A year ago, I picked up a quad-slice Oster toaster, model number TSSTRT4SST (ToaSTeRToasts4SliceStainlessSteel ? Why 2 's''s in 'toaster'?).
It cost my $2 at the local Salvation Army, and I bought it only because it had wide slice apertures, and the false hope of a 'bagel' button.
I certainly got more than two dollars worth of misery out of it.
I'd like to think that it was just because it was second hand, and that my mate's often repeated snarl of 'Its worn-out' was true...but how does a toaster wear out? Mechanically it was fine, all the elements worked.
It was just a poor toaster, so when Liz got a new toaster for Christmas(Not the same model or company, I might add), I tossed the Oster onto the scavenge box, and took it apart this morning.
Like most modern crap,it contained a processor- the ABOV MC80F0604D. Or rather, it had two of them.
Now the specs for the MC80F0604D look half-decent: its clock speed is three times the PC I started with, so many years ago, and its nicely equipped with I/O. In fact, of the 20 pins on the uC, only 12 were in use.
It looks as though they created the four slice toaster by simply doubling the internals. One uC runs the right hand slots, and the other the left. This immediately brings to mind the North American F-82 Twin Mustang, a plane I always wanted to model, but, like the USS New Jersey, has always remained out of my grasp.
What is even nicer is that each uC is mounted on its own playing-card sized PCB, with a nice 5 pin header supplying power, and three pins of I/O. The PCB has three push-buttons, two LED's, and a potentiometer.
There are solder pads for two more switches.
It looks like a little dev board. Its so cute! If the MC80F0604D's Flash memory is acessable, I just took apart a two dollar toaster and scored two handy microcontrollers.*
ABOV offers the usual PDF datasheet, and a free IDE/Compiler. The IDE looks clunky, and is actimng worse, but IDE's are always twitchy and moody around me.
I can't find any example circuit diagrams though, or any examples of homebrew programmers. Not so good.
As a final note, the toaster achieves the AC voltage step-down without a switching regulator or a transformer, by depending on the 10 ohm, 1400Watt resistance element to drop the voltage to ~12 volts.
This is (possibly) clever, although I didn't put an oscilloscope on Vdd to see how ugly the supply is - ABOV boasts some clever power conditioning/tolerance circuitry on the chip, and I suspect it was put to the test.
Metal case isn't grounded either. Actually, it couldn't be. If it was, a short from the elements to the case would be a wide-open arc flash, rather than a silent killer for the man who has one hand on the toaster, and the other on, say the kitchen stove.

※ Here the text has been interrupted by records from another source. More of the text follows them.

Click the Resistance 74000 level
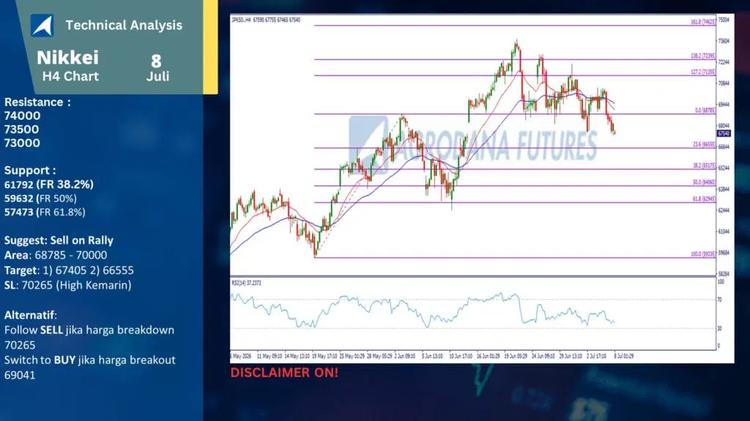 22,116
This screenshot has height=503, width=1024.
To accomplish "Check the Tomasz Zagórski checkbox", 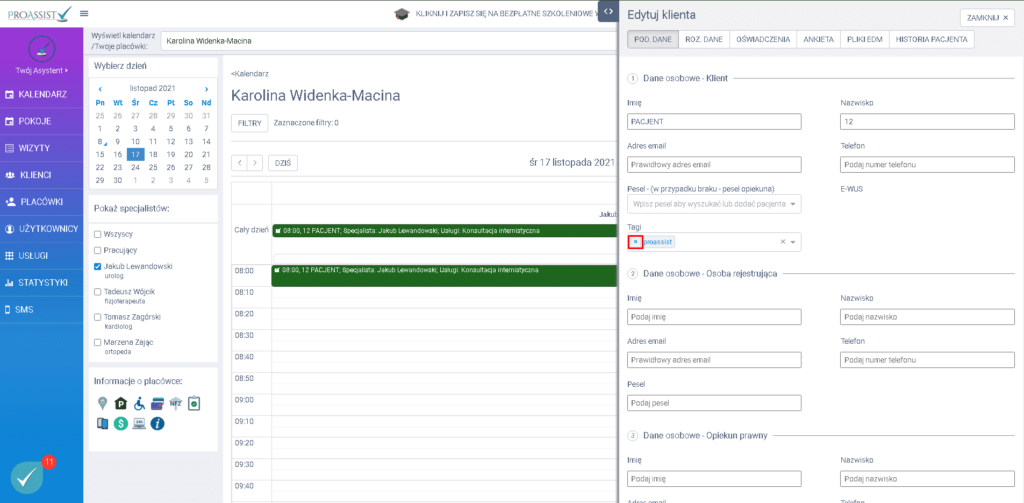I will click(97, 316).
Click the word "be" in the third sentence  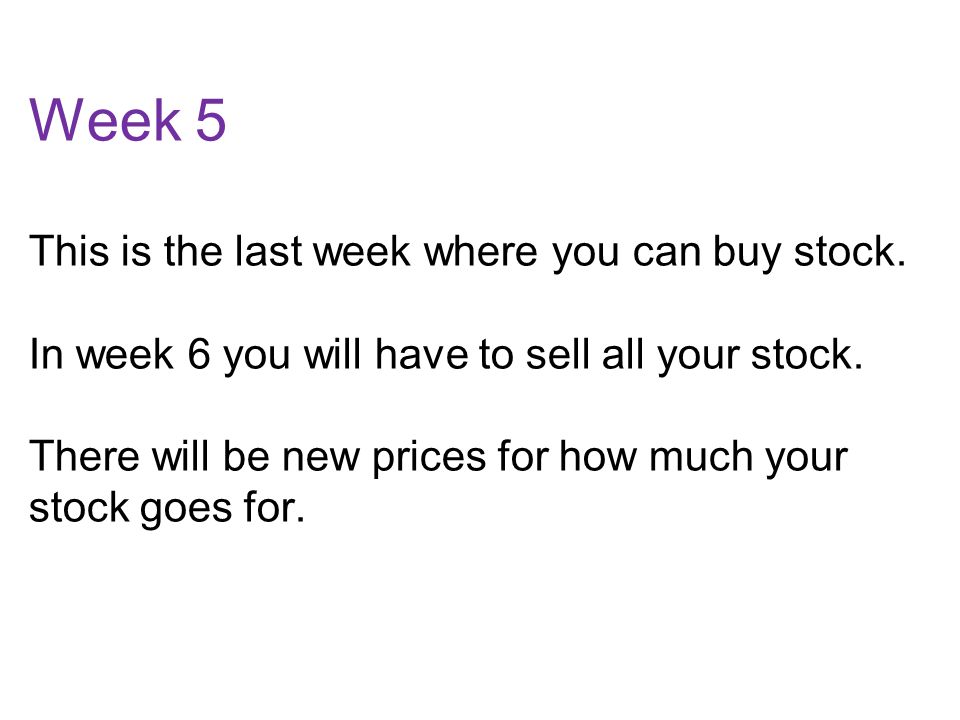[x=246, y=456]
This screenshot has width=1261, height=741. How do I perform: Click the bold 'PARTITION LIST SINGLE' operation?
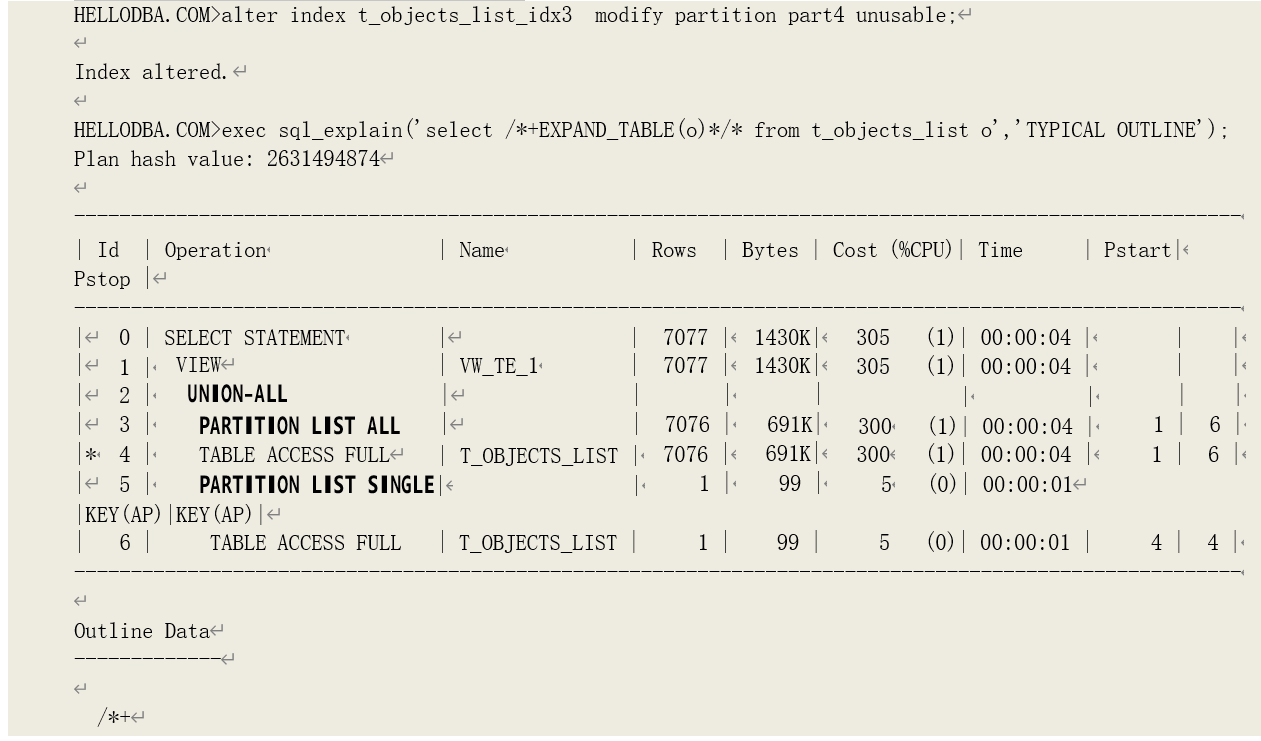pyautogui.click(x=316, y=486)
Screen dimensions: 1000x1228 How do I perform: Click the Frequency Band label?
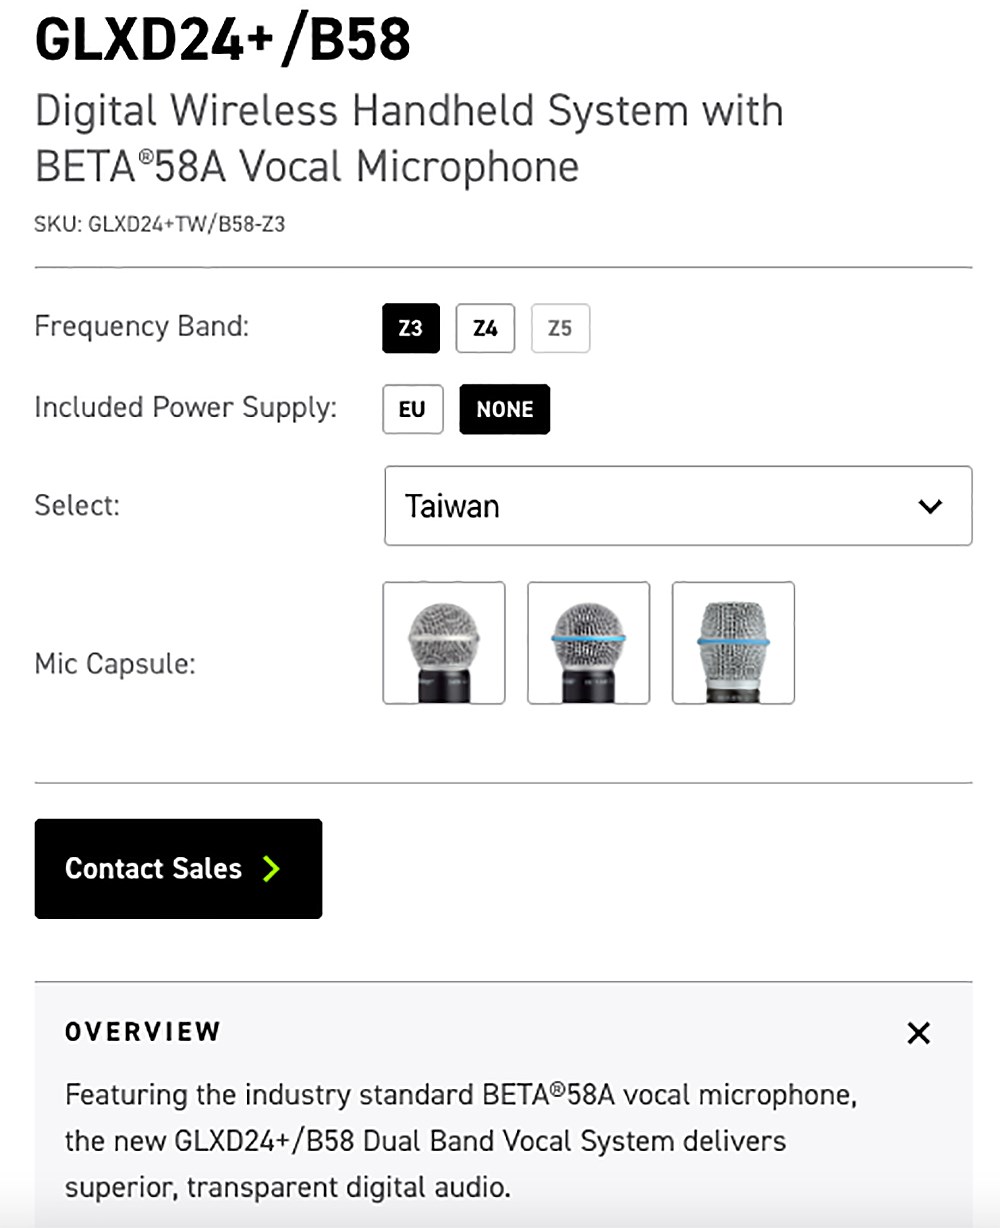coord(142,326)
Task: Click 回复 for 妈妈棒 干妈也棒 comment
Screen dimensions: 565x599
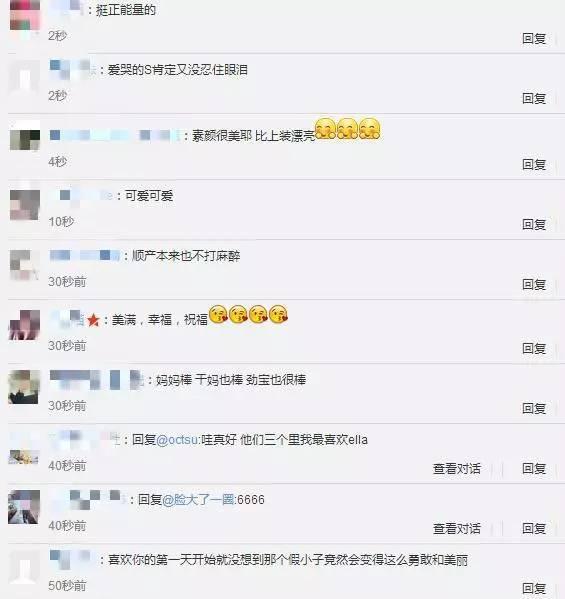Action: [x=534, y=409]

I am a little annoyed that I din't find this sooner, for I would have modded the whole damn toaster, and sent it in for the Hackaday contest. Hold the 'Bagel' button down, and it blinks HACKADAY in baudot, perhaps. I'd try to install a TCP/IP styack and connect it to the Internet, but that idea is definately passe, if only because its so old.
I'm putting the boards away for now, but I will be pulling them out to act as the brains for something. If anyone has any schematics that show a MC80F0604D being programmed, I'd really appreciate a shout.
*If I can't then I still scored two pots and two thermistors, which is about $3 in parts, so I'm actually coming ahead.